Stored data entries

Content starts

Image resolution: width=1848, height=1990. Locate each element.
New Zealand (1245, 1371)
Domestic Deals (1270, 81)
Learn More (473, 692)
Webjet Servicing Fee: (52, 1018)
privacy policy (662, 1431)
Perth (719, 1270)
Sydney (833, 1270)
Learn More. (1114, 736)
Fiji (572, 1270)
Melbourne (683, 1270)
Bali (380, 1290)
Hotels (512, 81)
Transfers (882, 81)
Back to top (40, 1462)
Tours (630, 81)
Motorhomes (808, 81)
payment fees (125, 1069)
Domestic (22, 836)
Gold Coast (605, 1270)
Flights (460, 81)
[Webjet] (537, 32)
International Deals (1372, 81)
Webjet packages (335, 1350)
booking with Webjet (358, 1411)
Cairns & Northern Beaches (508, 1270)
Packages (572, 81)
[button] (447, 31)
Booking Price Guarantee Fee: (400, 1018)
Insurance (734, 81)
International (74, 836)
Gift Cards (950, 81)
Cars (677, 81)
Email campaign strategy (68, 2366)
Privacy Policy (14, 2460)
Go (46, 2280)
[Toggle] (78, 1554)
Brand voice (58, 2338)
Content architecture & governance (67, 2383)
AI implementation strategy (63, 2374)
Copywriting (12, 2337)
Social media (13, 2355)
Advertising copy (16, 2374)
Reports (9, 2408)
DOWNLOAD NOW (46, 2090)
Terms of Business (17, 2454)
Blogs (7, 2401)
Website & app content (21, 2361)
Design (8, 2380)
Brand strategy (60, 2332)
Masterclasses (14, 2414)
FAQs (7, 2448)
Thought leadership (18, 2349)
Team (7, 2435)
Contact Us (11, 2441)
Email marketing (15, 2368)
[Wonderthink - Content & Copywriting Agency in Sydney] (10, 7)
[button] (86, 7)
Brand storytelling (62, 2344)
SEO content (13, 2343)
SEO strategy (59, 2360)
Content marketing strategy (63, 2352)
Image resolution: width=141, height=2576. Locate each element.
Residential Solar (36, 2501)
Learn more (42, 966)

Content ends

What you have to do
Nothing in the records may change; write them out again in full.

Written answer
Image resolution: width=1848, height=1990. Locate each element.
New Zealand (1245, 1371)
Domestic Deals (1270, 81)
Learn More (473, 692)
Webjet Servicing Fee: (52, 1018)
privacy policy (662, 1431)
Perth (719, 1270)
Sydney (833, 1270)
Learn More. (1114, 736)
Fiji (572, 1270)
Melbourne (683, 1270)
Bali (380, 1290)
Hotels (512, 81)
Transfers (882, 81)
Back to top (40, 1462)
Tours (630, 81)
Motorhomes (808, 81)
payment fees (125, 1069)
Domestic (22, 836)
Gold Coast (605, 1270)
Flights (460, 81)
[Webjet] (537, 32)
International Deals (1372, 81)
Webjet packages (335, 1350)
booking with Webjet (358, 1411)
Cairns & Northern Beaches (508, 1270)
Packages (572, 81)
[button] (447, 31)
Booking Price Guarantee Fee: (400, 1018)
Insurance (734, 81)
International (74, 836)
Gift Cards (950, 81)
Cars (677, 81)
Email campaign strategy (68, 2366)
Privacy Policy (14, 2460)
Go (46, 2280)
[Toggle] (78, 1554)
Brand voice (58, 2338)
Content architecture & governance (67, 2383)
AI implementation strategy (63, 2374)
Copywriting (12, 2337)
Social media (13, 2355)
Advertising copy (16, 2374)
Reports (9, 2408)
DOWNLOAD NOW (46, 2090)
Terms of Business (17, 2454)
Blogs (7, 2401)
Website & app content (21, 2361)
Design (8, 2380)
Brand strategy (60, 2332)
Masterclasses (14, 2414)
FAQs (7, 2448)
Thought leadership (18, 2349)
Team (7, 2435)
Contact Us (11, 2441)
Email marketing (15, 2368)
[Wonderthink - Content & Copywriting Agency in Sydney] (10, 7)
[button] (86, 7)
Brand storytelling (62, 2344)
SEO content (13, 2343)
SEO strategy (59, 2360)
Content marketing strategy (63, 2352)
Image resolution: width=141, height=2576. Locate each element.
Residential Solar (36, 2501)
Learn more (42, 966)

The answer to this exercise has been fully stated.